Activity.
Whatever lies between the line with "Task: Select the 骑兵 round marker" and the end of the data, both included, must be copied exactly and without pictures.

(Stored data entries)

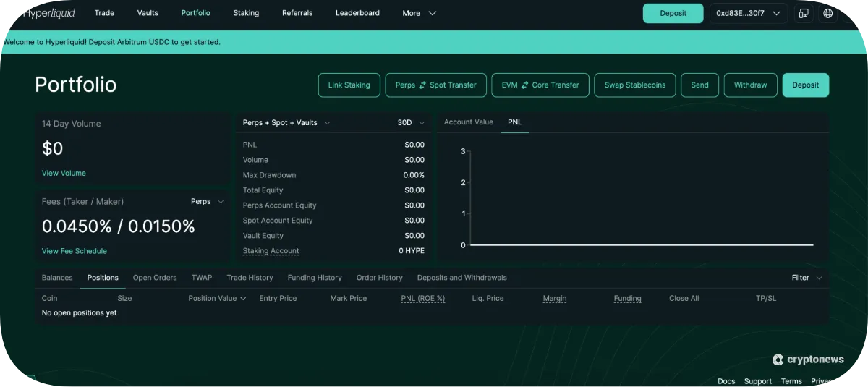Click the Hyperliquid logo
The width and height of the screenshot is (868, 387).
(48, 13)
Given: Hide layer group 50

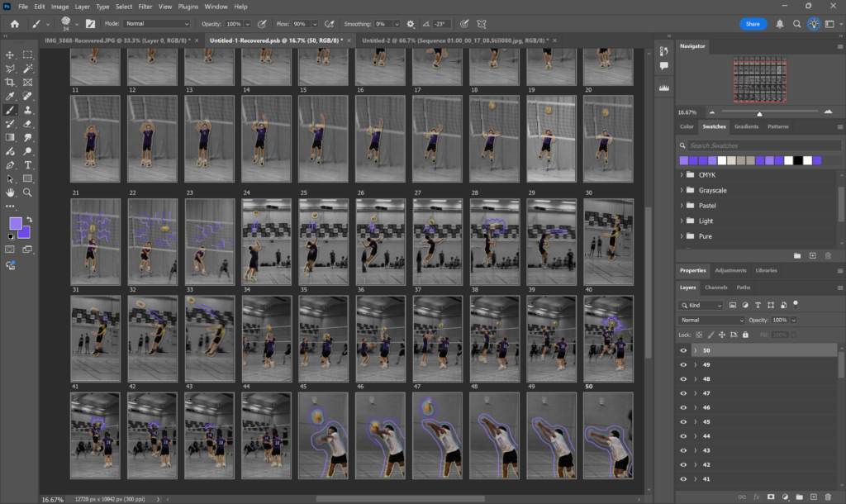Looking at the screenshot, I should click(683, 350).
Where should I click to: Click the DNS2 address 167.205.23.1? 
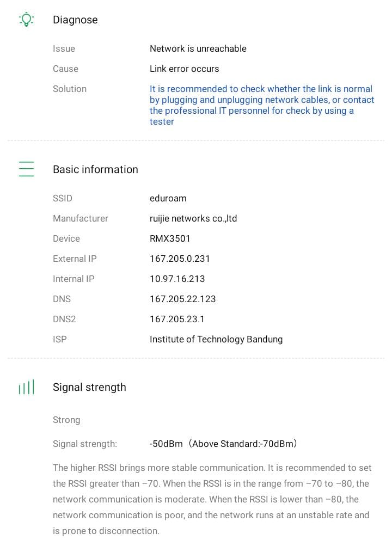pos(177,319)
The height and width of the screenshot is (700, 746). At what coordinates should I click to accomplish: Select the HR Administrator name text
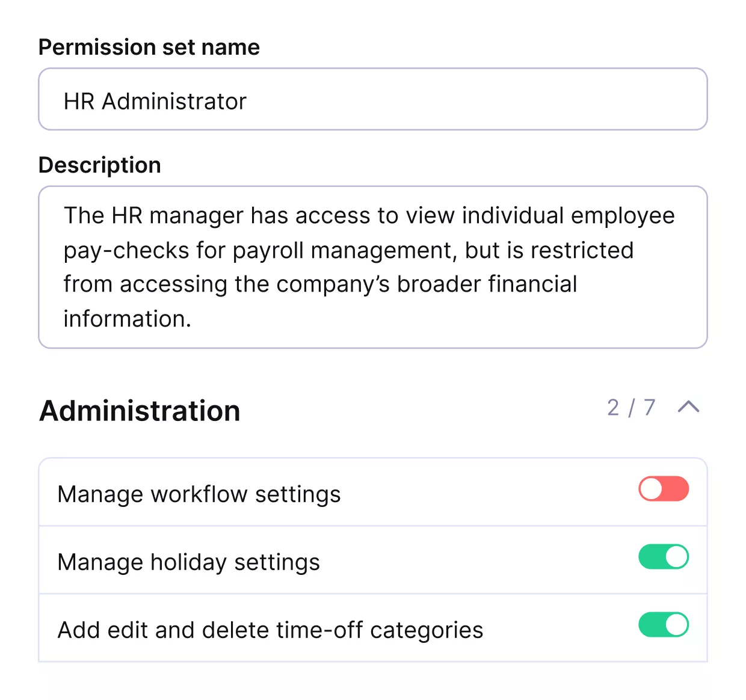[155, 100]
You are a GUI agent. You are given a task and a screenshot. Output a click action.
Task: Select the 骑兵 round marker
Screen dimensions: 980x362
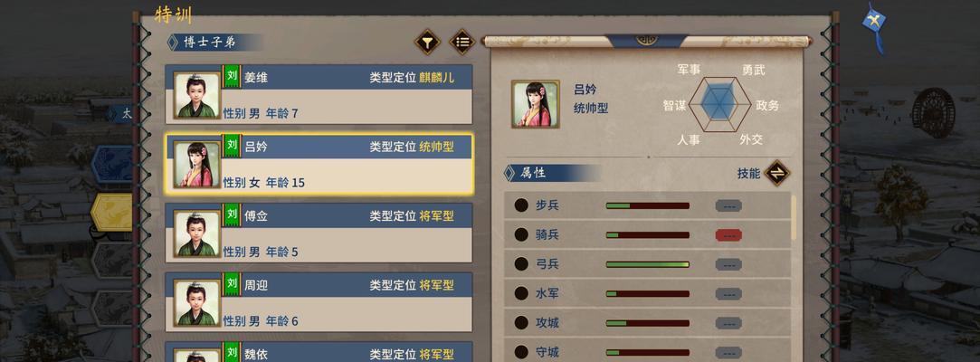click(x=521, y=234)
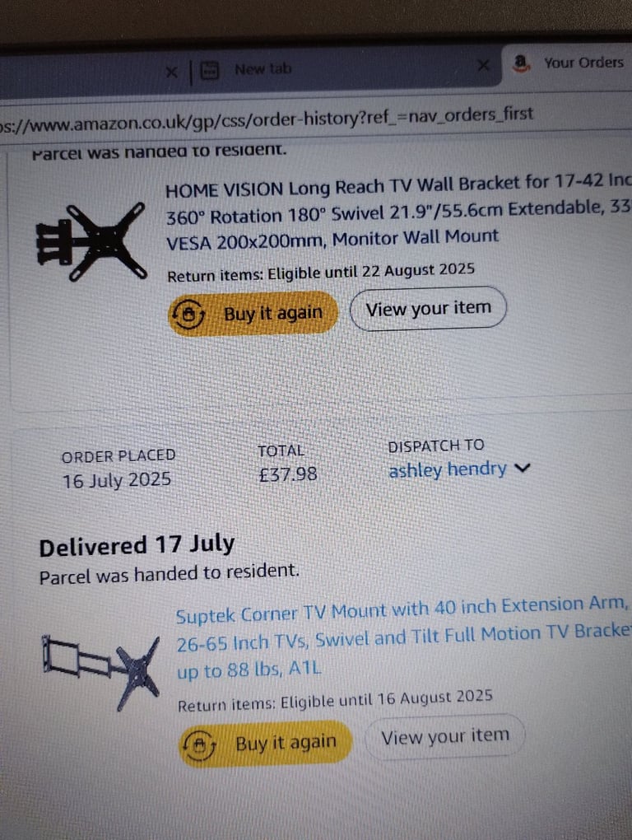
Task: Click Buy it again for Suptek mount
Action: 266,744

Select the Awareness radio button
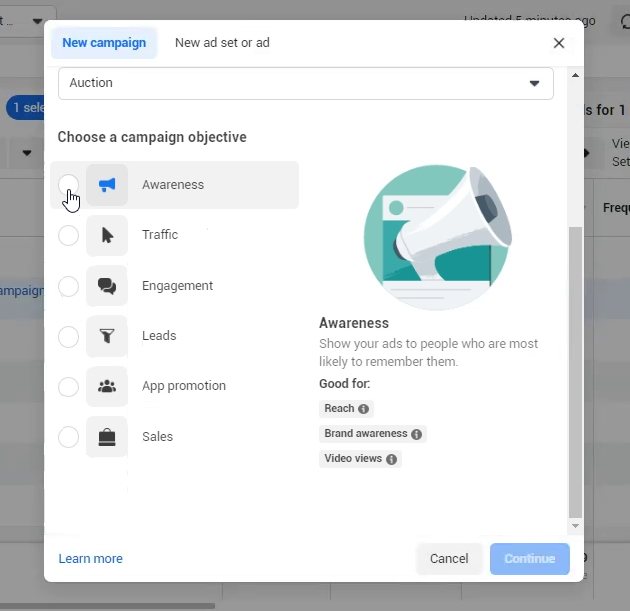(x=68, y=185)
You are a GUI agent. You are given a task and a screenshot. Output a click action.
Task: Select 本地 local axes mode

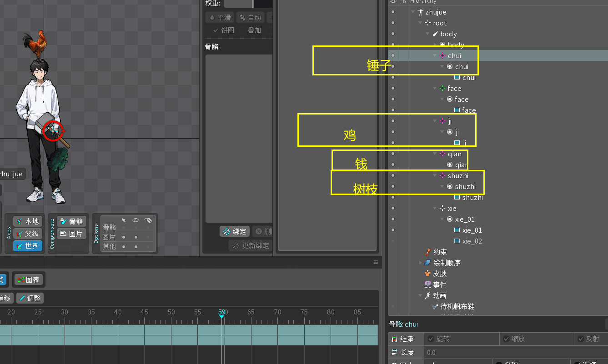coord(27,221)
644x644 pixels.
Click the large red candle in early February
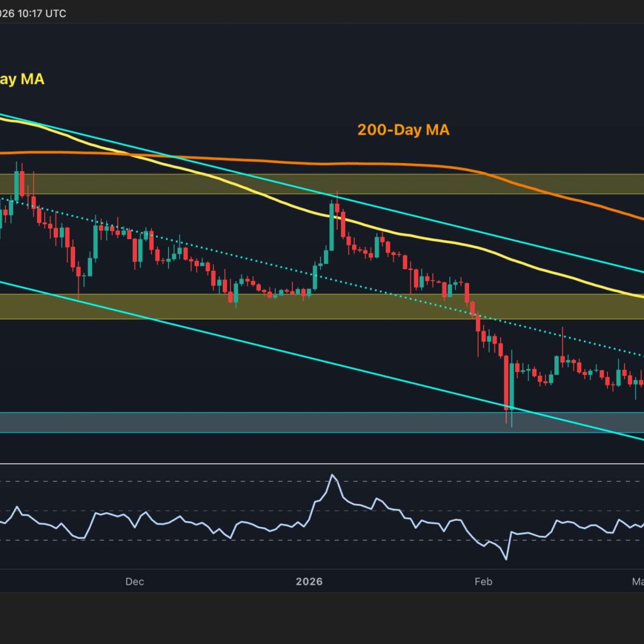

Response.
Task: Select the 骑兵 round marker
Screen dimensions: 980x362
click(x=521, y=234)
Task: Click Buy it again for Suptek mount
Action: 266,744

Select the Awareness radio button
(x=68, y=185)
You are a GUI agent. You are given a task and a screenshot. Output a click action.
Task: Select 本地 local axes mode

coord(27,221)
644x644 pixels.
Click the large red candle in early February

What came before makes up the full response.